The chemical structure of the coating was analyzed by Fourier Transfer Infrared Spectrometer (FTIR) (PerkinElmer Co., Ltd., Waltham, MA, USA) using the Attenuated Total Reflection (ATR) method. The scanning range was from 4000 to 650 cm⁻¹ for 32 scans at a spectral resolution of 2 cm⁻¹.

2.3.5. Marine Bacterial Attachment Test

The solid-medium culture method was used to evaluate the resistance of the experimental coatings to bacterial biofilm adhesion. In order to reasonably characterize the antibacterial adhesion performance of water-based silicone coatings, a solvent-based silicone coating was selected as the controlled sample. Solvent-based silicone coatings also contain three components: hydroxy-terminated polydimethylsiloxane (Component A), ethyl orthosilicate (Component B), and dibutyltin dilaurate (Component C). The number of bacteria attached to the surface of the solid medium was calculated by IMAGE PRO PLUS software (5.1.0.20). The sample was immersed in fresh seawater for 24 h, then half of the sample were washed. The attached bacteria on the sample was brushed into sterilized seawater, then the seawater was diluted 10⁶ times. A total of 10 μL bacterial solution was applied to 2216E solid media. The bacterial colonies were observed and counted after the culture medium was put in the incubator for 48 h. The composition of 2216E solid medium is shown in

Table 1. Formula of 2216E solid medium.

Ingredients	Peptone	Yeast Extract	FePO4	Agar	Sterilized Seawater
Content	2 g	0.4 g	0.004 g	8 g	400 mL

.

2.3.6. Surface Morphology Observation

A laser confocal microscope OLS4000 (OLYMPUS (China) Co., Ltd., Beijing, China) was used to observe and analyze the surface of the silicone coating. The surface roughness (S_a) of the coating was measured using the LEXT analysis software version 2.2.4.

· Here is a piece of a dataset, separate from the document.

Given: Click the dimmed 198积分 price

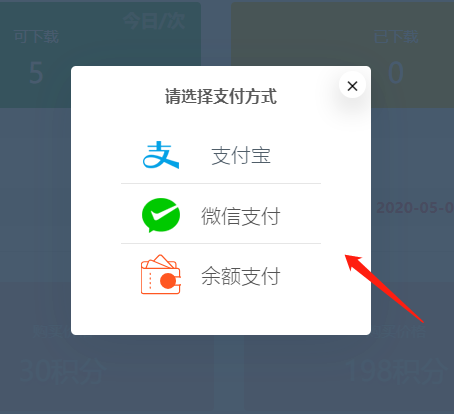Looking at the screenshot, I should point(396,371).
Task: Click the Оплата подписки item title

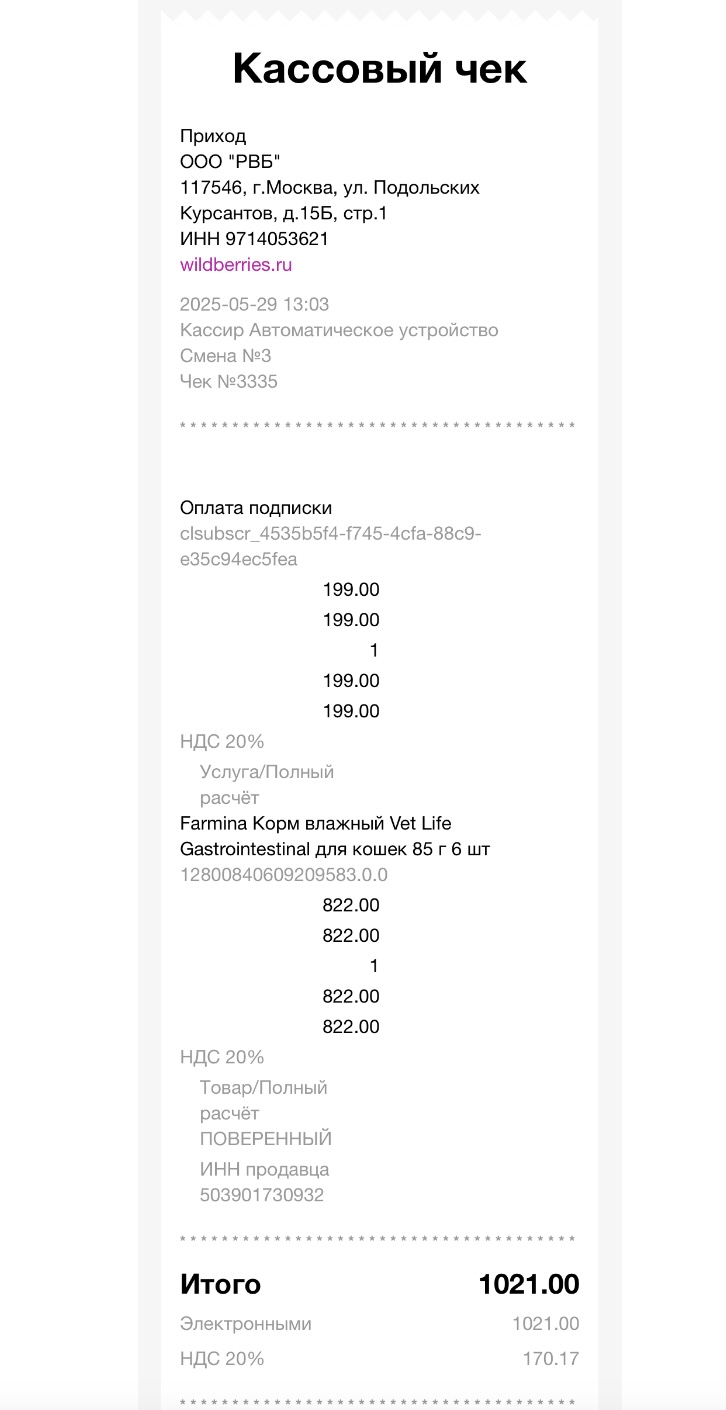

2.3.7. Navicula Tenera Adhesion Test

Firstly, we took six slide samples of each coating and put them into fresh Navicula Tenera culture solution with an algae concentration of 105 to 106/mL, breed and control the light ratio at 22 °C for 12 h:12 h. Then, samples were taken to determine the chlorophyll a mass concentration ρ_a of Navicula Tenera. The specific method for the culture of Navicula Tenera can be found in the literature [16,17]. In order to evaluate the true adhesion amount and removal performance of the Navicula Tenera on the surface of the silicone antifouling coating, the samples were divided into two groups: rinsed and washed. Three pieces of each sample were taken and rinsed gently in sterilized seawater. The other three pieces were put into a 50 mL test tube with 45 mL sterilized seawater, and oscillated on a HY-4 speed-controlled multi-purpose oscillator for 15 min. The frequency was 130 r/min. After rinsing or washing, each sample was placed in 45 mL of 90% acetone solution with magnesium carbonate, then placed in a biochemical incubator at 8 °C in a dark environment for 24 h. A total of 10 mL of the supernatant was then removed. The solution was placed in a 15 mL centrifuge tube and centrifuged at a rate of 4000 r/min for 15 min. Finally, 3 mL of the supernatant was loaded into a quartz cuvette with a path length of 10 mm and a volume of 3.5 mL, and UV-2000 was used. A UV-visible spectrophotometer (Labtech Co., Ltd., Beijing, China) measured the absorbance at wavelengths 750, 663, 645, and 630 nm, respectively, calculated ρ_a according to Equation (1) [17]. The higher this value is, the higher the concentration of Navicula Tenera. This can evaluate the ability of coatings to resist Navicula Tenera.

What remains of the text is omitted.